Historic house in Vermont, United States

The Moses P. Perley House is a historic house at 527 Main Street in Enosburg Falls, Vermont, United States. Built in 1903, it is a locally prominent example of the Shingle and Colonial Revival styles of architecture, designed by Burlington architect Walter R. B. Willcox for a local businessman. The house was listed on the National Register of Historic Places in 2020. It is now a bed and breakfast inn.

==Description and history==
The Moses P. Perley House is located in the northern part of the village of Enosburg Falls, on the west side of Main Street (Vermont Route 108) north of its junction with Orchard Street. It is set on about 4.5 acre, with a period carriage house behind.
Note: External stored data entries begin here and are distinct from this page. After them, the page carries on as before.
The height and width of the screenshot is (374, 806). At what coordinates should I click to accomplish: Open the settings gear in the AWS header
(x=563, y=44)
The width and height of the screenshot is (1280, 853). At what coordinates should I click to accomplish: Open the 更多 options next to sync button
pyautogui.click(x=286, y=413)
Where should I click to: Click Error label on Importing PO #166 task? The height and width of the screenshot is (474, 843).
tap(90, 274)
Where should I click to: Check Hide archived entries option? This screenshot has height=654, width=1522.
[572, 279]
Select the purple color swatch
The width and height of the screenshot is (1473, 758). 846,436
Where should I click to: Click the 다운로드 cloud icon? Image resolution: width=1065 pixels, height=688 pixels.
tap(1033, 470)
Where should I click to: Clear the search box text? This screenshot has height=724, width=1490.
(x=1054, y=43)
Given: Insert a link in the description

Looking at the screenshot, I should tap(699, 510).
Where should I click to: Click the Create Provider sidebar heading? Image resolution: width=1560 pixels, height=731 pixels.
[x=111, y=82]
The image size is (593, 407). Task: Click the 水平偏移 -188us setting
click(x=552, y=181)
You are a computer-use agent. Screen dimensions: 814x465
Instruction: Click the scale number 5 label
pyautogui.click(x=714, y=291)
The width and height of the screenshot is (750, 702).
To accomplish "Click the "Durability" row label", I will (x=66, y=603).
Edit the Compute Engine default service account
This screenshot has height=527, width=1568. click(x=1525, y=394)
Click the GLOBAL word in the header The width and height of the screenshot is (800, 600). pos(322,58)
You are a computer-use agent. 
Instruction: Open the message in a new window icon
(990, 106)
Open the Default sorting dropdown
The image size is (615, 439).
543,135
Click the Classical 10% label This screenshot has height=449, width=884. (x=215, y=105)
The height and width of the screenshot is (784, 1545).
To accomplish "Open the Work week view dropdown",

It is a 2-1/2 wood-frame structure, its exterior finished in wooden clapboards on the first floor, and wooden shingles on the second. Its massing is divided into a main block and rear ell, with these sections and various porches covered by intersecting hip roofs. The porches are supported by Doric columns, with similar pilasters articulating building corners. The interior retains many original high-style features and finishes.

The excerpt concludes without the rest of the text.